### TASK REQUIREMENTS
The answer must be the complete listing, reproduced exactly.

### GIVEN INFORMATION

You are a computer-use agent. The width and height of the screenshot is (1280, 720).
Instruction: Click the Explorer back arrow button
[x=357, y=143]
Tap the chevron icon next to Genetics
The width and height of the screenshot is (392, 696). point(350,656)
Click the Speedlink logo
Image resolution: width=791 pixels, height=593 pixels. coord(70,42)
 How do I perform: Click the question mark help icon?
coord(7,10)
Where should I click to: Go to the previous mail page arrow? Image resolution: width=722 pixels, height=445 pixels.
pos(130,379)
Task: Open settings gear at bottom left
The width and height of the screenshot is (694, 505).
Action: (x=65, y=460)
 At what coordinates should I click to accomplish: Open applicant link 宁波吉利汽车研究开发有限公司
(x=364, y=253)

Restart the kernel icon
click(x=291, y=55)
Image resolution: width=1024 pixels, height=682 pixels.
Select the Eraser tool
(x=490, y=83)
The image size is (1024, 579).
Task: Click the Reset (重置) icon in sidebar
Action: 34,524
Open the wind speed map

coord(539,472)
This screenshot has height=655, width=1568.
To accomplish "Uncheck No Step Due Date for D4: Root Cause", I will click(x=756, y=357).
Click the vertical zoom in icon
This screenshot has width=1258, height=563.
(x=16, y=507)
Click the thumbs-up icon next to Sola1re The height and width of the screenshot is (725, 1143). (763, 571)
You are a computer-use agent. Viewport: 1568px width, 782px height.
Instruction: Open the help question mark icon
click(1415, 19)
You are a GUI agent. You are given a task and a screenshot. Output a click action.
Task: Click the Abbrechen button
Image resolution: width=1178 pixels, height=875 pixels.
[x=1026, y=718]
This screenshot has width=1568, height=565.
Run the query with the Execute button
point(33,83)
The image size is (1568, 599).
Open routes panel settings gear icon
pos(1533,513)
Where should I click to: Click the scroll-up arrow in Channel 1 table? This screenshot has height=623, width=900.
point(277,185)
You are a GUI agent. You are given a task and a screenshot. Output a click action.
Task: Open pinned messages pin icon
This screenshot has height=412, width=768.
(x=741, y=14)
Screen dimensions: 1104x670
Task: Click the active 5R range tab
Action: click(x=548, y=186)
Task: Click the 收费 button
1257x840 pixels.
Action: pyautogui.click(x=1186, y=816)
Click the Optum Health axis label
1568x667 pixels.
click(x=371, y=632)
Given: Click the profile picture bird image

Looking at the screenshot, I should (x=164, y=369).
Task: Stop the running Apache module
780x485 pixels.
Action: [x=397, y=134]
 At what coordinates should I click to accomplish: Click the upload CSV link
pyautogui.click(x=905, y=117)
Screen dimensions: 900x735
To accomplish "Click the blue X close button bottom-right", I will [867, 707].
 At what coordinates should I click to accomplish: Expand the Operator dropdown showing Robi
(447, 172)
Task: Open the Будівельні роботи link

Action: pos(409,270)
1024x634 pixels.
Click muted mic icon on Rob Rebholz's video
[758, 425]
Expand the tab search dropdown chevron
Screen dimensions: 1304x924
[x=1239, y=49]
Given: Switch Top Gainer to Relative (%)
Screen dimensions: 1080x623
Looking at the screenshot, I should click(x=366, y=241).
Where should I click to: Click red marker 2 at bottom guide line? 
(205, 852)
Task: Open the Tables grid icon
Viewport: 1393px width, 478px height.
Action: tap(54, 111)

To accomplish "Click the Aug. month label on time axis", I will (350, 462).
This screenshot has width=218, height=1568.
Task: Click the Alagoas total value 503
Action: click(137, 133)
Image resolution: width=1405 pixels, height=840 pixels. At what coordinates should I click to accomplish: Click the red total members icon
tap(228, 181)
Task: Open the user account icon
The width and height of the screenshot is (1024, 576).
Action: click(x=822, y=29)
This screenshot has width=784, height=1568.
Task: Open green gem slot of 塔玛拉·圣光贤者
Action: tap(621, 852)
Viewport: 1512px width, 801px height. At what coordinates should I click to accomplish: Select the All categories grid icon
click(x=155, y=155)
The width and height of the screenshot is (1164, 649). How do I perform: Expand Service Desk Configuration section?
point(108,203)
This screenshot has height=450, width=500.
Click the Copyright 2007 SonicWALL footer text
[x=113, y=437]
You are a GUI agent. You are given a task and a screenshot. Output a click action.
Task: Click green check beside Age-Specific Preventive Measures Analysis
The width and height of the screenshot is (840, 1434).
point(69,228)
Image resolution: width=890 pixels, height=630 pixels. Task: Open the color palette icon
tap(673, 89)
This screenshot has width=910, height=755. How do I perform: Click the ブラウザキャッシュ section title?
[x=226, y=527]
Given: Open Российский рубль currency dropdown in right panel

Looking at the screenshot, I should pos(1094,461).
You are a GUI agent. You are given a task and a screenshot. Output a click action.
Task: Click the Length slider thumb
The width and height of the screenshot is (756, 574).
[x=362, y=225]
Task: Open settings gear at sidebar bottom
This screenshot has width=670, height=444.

### RESULT FOR THIS TASK
You are a computer-use agent. The width and height of the screenshot is (1280, 720).
Instruction: Click the Explorer back arrow button
[x=357, y=143]
Tap the chevron icon next to Genetics
The width and height of the screenshot is (392, 696). point(350,656)
Click the Speedlink logo
Image resolution: width=791 pixels, height=593 pixels. coord(70,42)
 How do I perform: Click the question mark help icon?
coord(7,10)
Where should I click to: Go to the previous mail page arrow? Image resolution: width=722 pixels, height=445 pixels.
pos(130,379)
Task: Open settings gear at bottom left
The width and height of the screenshot is (694, 505).
Action: (x=65, y=460)
 At what coordinates should I click to accomplish: Open applicant link 宁波吉利汽车研究开发有限公司
(x=364, y=253)

Restart the kernel icon
click(x=291, y=55)
Image resolution: width=1024 pixels, height=682 pixels.
Select the Eraser tool
(x=490, y=83)
The image size is (1024, 579).
Task: Click the Reset (重置) icon in sidebar
Action: 34,524
Open the wind speed map

coord(539,472)
This screenshot has height=655, width=1568.
To accomplish "Uncheck No Step Due Date for D4: Root Cause", I will click(x=756, y=357).
Click the vertical zoom in icon
This screenshot has width=1258, height=563.
(x=16, y=507)
Click the thumbs-up icon next to Sola1re The height and width of the screenshot is (725, 1143). (763, 571)
You are a computer-use agent. Viewport: 1568px width, 782px height.
Instruction: Open the help question mark icon
click(1415, 19)
You are a GUI agent. You are given a task and a screenshot. Output a click action.
Task: Click the Abbrechen button
Image resolution: width=1178 pixels, height=875 pixels.
[x=1026, y=718]
This screenshot has width=1568, height=565.
Run the query with the Execute button
point(33,83)
The image size is (1568, 599).
Open routes panel settings gear icon
pos(1533,513)
Where should I click to: Click the scroll-up arrow in Channel 1 table? This screenshot has height=623, width=900.
point(277,185)
You are a GUI agent. You are given a task and a screenshot. Output a click action.
Task: Open pinned messages pin icon
This screenshot has height=412, width=768.
(x=741, y=14)
Screen dimensions: 1104x670
Task: Click the active 5R range tab
Action: click(x=548, y=186)
Task: Click the 收费 button
1257x840 pixels.
Action: pyautogui.click(x=1186, y=816)
Click the Optum Health axis label
1568x667 pixels.
click(x=371, y=632)
Given: Click the profile picture bird image

Looking at the screenshot, I should (x=164, y=369).
Task: Stop the running Apache module
780x485 pixels.
Action: [x=397, y=134]
 At what coordinates should I click to accomplish: Click the upload CSV link
pyautogui.click(x=905, y=117)
Screen dimensions: 900x735
To accomplish "Click the blue X close button bottom-right", I will [867, 707].
 At what coordinates should I click to accomplish: Expand the Operator dropdown showing Robi
(447, 172)
Task: Open the Будівельні роботи link

Action: pos(409,270)
1024x634 pixels.
Click muted mic icon on Rob Rebholz's video
[758, 425]
Expand the tab search dropdown chevron
Screen dimensions: 1304x924
[x=1239, y=49]
Given: Switch Top Gainer to Relative (%)
Screen dimensions: 1080x623
Looking at the screenshot, I should click(x=366, y=241).
Where should I click to: Click red marker 2 at bottom guide line? 
(205, 852)
Task: Open the Tables grid icon
Viewport: 1393px width, 478px height.
Action: tap(54, 111)

To accomplish "Click the Aug. month label on time axis", I will (350, 462).
This screenshot has width=218, height=1568.
Task: Click the Alagoas total value 503
Action: click(137, 133)
Image resolution: width=1405 pixels, height=840 pixels. At what coordinates should I click to accomplish: Click the red total members icon
tap(228, 181)
Task: Open the user account icon
The width and height of the screenshot is (1024, 576).
Action: click(x=822, y=29)
This screenshot has width=784, height=1568.
Task: Open green gem slot of 塔玛拉·圣光贤者
Action: tap(621, 852)
Viewport: 1512px width, 801px height. At what coordinates should I click to accomplish: Select the All categories grid icon
click(x=155, y=155)
The width and height of the screenshot is (1164, 649). How do I perform: Expand Service Desk Configuration section?
point(108,203)
This screenshot has height=450, width=500.
Click the Copyright 2007 SonicWALL footer text
[x=113, y=437]
You are a GUI agent. You are given a task and a screenshot. Output a click action.
Task: Click green check beside Age-Specific Preventive Measures Analysis
The width and height of the screenshot is (840, 1434).
point(69,228)
Image resolution: width=890 pixels, height=630 pixels. Task: Open the color palette icon
tap(673, 89)
This screenshot has width=910, height=755. How do I perform: Click the ブラウザキャッシュ section title?
[x=226, y=527]
Given: Open Российский рубль currency dropdown in right panel

Looking at the screenshot, I should pos(1094,461).
You are a GUI agent. You are given a task and a screenshot. Output a click action.
Task: Click the Length slider thumb
The width and height of the screenshot is (756, 574).
[x=362, y=225]
Task: Open settings gear at sidebar bottom
This screenshot has width=670, height=444.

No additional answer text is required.